Auður Jónsdóttir

Auður Jónsdóttir
Photographer
Johann Pall Valdimarsson
Auður Jónsdóttir, Ósjálfrátt (Secretaries to the Spirits). Novel, Mál og menning, 2012

In the last ten years Auður Jónsdóttir has won her way to a position as one of Iceland's foremost novelists. Her novel, Fólkið í kjallaranum (The People in the Basement) (2004), was nominated for the Nordic Council Literature Prize, she has been awarded the Icelandic literature prize for fiction and has been nominated for the Icelandic literature prize for non-fiction for her children's book about Halldór Laxness. Auður's first novel, Stjórnlaus lukka (Bliss), was published in 1998, and she has since published five novels and four children's books.
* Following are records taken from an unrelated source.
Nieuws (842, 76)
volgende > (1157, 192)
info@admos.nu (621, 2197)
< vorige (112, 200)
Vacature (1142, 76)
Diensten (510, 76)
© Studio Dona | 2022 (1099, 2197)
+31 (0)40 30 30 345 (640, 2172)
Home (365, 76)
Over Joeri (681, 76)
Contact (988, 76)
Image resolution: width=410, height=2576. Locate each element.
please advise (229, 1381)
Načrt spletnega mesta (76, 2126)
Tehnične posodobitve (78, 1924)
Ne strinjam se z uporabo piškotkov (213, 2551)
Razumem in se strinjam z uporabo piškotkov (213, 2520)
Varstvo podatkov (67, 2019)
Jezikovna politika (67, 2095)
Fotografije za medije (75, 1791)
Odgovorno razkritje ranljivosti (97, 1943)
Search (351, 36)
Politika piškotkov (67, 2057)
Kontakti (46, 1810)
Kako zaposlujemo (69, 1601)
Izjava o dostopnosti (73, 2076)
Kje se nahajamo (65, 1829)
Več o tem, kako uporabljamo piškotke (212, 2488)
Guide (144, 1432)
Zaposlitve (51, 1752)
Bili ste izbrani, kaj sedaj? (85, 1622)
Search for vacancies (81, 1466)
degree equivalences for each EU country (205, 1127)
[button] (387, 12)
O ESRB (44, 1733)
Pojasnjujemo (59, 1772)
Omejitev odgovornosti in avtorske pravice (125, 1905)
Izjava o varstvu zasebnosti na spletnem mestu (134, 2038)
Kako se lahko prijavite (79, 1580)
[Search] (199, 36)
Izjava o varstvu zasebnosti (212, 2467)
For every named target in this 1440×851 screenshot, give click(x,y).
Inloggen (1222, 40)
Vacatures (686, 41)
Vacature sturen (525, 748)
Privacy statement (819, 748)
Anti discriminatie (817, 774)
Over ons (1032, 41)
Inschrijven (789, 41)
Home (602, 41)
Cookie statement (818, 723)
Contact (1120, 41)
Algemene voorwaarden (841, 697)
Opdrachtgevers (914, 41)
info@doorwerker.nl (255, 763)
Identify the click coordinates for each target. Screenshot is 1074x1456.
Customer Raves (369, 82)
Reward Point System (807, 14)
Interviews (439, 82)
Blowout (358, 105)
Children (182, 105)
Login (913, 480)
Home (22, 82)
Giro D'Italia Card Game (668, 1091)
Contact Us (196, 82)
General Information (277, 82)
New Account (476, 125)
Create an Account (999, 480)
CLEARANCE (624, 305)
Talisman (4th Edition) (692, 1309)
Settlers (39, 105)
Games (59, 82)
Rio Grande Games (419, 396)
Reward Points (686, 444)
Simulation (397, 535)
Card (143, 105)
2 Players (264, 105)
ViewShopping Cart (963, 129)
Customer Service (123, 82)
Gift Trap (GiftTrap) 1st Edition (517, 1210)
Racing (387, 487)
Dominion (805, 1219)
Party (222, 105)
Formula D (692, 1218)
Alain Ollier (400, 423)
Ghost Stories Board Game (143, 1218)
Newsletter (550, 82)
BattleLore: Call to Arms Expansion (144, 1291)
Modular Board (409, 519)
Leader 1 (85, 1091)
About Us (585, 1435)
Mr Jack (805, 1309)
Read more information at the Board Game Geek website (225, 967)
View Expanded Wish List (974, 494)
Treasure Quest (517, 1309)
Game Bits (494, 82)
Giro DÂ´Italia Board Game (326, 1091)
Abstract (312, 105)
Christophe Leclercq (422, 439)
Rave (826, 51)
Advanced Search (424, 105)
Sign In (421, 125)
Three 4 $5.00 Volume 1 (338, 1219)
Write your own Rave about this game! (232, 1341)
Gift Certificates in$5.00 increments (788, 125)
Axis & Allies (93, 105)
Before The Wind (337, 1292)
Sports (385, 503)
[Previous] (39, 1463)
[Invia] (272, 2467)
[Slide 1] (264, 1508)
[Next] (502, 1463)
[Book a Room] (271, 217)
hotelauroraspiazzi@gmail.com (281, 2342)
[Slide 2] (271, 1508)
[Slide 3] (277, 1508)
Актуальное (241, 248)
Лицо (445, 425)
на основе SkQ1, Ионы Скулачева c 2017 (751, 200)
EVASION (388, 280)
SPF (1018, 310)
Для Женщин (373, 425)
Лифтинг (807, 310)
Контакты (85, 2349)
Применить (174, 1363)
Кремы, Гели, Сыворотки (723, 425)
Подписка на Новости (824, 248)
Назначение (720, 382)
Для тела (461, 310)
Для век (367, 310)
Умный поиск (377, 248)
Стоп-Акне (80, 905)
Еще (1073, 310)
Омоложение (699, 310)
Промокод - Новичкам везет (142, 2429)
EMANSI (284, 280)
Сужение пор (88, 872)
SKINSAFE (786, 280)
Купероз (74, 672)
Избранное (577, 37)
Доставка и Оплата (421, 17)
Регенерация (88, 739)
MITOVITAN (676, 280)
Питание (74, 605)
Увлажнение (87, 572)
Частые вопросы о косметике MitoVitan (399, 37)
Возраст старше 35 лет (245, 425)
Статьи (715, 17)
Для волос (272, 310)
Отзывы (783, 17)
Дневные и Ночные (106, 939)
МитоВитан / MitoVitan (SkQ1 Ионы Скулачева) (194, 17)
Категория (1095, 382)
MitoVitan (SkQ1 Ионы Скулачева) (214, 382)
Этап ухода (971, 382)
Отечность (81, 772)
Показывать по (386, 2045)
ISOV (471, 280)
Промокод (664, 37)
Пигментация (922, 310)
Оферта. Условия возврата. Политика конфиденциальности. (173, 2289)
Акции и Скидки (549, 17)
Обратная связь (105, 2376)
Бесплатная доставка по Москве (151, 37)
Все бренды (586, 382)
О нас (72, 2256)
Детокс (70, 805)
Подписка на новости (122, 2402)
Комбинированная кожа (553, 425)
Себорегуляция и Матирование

Her book Secretaries to the Spirits, which is now nominated for the Nordic Council Literature Prize, is an autobiographical novel. Although the characters in the novel have different names than Auður and her family in real life, she has made no secret of the fact that the novel's plot is based on her own life.

Secretaries to the Spirits tells the story of the young woman, whose life has gone wrong. An avalanche hits the little village where she has spent some of her teenage years, after which she moves there and marries a twenty-year older, alcoholic seaman. Her mother and grandfather (her maternal grandfather is a great writer who once won "the grand literature prize" in Sweden), agree to save Eyja from the life she has chosen and from herself. She will go to Sweden, together with one of her mother's old friends, the adventurous "Ski Queen" from Westfjords, who is to run a summer camp for Icelandic children in Sweden. Eyja is to help with the children but above all will have time to write her first novel.

The divorce and the trip to Sweden are meant to be a new beginning, but also give rise to settling old scores, with Eyja's own past and her parents. She grew up with liberated hippy parents, who share most of the pros and cons of their generation. She is loved, but has grown up with non-stop parties and alcohol abuse. When she, many years later, is being interviewed by a foreign journalist on her novels, she considers answering: "I write because I have always been surrounded by people who suffer from an insatiable thirst. They guzzle down alcohol like an infant does breast milk. And I yearn to understand why. But do not misunderstand me, I am deeply grateful to these people. They have given me everything, and without them I would not be me." In many ways Eyja's upbringing is very typical for Nordic youth in the 70s and 80s, and elements of it are easily recognisable for a whole generation.

What makes Secretaries to the Spirits an outstanding autofiction novel is first and foremost two things: the one is the author's unique linguistic and stylistic certainty, her prose is tender and emotional, but has also a fine and delicate irony. The second, and crucial for the book, is the narrator's enormous capacity for empathy. The book depicts a number of very beautiful, complex and honest portraits of people from the author's life, in particular portraits of women; the three generations, Eyja, her mother and grandmother, are strong women, but also vulnerable. The overwhelming and reckless "Ski Queen" Rúna is also extremely well drawn, bordering on the absurd and grotesque but still a powerhouse of warmth and feelings.

Secretaries to the Spirits is a novel about growing up and becoming a writer, a showdown without bitterness, with empathy and deep understanding of the main themes.